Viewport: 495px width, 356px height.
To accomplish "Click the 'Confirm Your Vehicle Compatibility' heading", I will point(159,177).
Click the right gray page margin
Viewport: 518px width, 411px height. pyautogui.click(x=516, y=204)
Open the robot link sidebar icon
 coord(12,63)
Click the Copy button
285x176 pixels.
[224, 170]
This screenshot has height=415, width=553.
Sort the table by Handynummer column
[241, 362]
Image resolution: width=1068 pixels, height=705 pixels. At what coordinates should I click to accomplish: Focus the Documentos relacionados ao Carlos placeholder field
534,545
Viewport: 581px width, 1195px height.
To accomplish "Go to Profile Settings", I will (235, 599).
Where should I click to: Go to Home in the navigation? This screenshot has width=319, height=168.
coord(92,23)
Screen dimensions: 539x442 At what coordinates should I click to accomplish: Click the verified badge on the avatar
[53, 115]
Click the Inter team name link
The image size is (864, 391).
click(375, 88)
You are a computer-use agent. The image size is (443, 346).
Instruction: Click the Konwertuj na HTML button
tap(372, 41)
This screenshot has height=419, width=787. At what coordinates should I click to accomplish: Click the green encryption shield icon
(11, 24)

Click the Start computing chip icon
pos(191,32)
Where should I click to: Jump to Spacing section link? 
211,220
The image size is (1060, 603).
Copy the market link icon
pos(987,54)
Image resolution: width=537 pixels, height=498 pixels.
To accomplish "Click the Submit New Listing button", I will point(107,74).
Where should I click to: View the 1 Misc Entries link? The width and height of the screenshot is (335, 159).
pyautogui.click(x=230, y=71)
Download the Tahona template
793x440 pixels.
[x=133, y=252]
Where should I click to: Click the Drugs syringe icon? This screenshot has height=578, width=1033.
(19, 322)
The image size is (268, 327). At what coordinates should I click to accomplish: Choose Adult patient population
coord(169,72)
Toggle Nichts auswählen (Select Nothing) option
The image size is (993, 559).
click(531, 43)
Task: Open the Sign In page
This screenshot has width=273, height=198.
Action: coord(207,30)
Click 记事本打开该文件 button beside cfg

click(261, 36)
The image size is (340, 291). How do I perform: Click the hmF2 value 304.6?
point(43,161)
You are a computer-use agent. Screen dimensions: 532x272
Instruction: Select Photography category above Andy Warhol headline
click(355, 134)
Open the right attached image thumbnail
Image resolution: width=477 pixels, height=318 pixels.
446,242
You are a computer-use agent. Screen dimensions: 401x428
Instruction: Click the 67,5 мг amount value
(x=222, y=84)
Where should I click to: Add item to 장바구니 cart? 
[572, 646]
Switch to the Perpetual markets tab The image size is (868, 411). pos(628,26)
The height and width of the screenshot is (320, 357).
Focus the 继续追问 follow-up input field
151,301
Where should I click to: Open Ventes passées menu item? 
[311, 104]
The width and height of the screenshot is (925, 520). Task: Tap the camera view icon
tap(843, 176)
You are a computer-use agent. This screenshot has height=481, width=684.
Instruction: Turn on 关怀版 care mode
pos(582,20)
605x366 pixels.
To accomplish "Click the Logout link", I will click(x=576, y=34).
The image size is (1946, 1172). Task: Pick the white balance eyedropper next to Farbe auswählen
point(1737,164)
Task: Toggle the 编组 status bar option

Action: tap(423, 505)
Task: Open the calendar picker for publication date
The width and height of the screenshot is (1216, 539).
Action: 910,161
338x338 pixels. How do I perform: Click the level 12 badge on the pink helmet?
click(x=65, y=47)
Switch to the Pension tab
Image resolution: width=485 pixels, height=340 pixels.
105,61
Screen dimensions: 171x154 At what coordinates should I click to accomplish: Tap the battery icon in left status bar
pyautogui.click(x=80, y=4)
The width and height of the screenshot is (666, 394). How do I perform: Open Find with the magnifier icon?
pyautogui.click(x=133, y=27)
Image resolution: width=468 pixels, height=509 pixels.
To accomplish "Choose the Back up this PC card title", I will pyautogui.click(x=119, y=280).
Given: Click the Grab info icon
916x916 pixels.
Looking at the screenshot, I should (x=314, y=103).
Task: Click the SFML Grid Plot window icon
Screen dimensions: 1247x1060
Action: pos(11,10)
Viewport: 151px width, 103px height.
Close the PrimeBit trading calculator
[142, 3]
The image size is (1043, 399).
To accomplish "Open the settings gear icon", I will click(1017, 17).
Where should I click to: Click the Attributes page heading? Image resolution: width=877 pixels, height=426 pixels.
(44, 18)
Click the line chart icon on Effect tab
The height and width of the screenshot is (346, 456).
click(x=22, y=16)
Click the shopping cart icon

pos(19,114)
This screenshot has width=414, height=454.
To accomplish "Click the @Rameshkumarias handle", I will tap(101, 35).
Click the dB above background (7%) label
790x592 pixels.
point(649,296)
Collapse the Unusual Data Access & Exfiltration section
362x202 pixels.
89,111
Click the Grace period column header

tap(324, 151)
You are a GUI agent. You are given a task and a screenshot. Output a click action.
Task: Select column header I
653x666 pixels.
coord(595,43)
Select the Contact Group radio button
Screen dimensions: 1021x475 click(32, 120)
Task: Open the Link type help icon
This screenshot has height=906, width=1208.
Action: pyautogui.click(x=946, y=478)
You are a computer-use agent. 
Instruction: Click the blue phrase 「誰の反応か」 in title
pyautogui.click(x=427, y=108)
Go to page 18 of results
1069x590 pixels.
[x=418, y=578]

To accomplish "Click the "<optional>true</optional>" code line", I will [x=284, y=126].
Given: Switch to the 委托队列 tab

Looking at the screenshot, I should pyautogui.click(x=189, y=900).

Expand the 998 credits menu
* * * * * * *
__What is needed__
Lines with the word "computer" in them: report all of these from the listing above.

__Output of the exercise__
You are a computer-use agent. The image size is (443, 346).
You are a computer-use agent. Screen dimensions: 532x272
You are a computer-use agent. Screen dimensions: 401x428
You are a computer-use agent. This screenshot has height=481, width=684.
You are a computer-use agent. 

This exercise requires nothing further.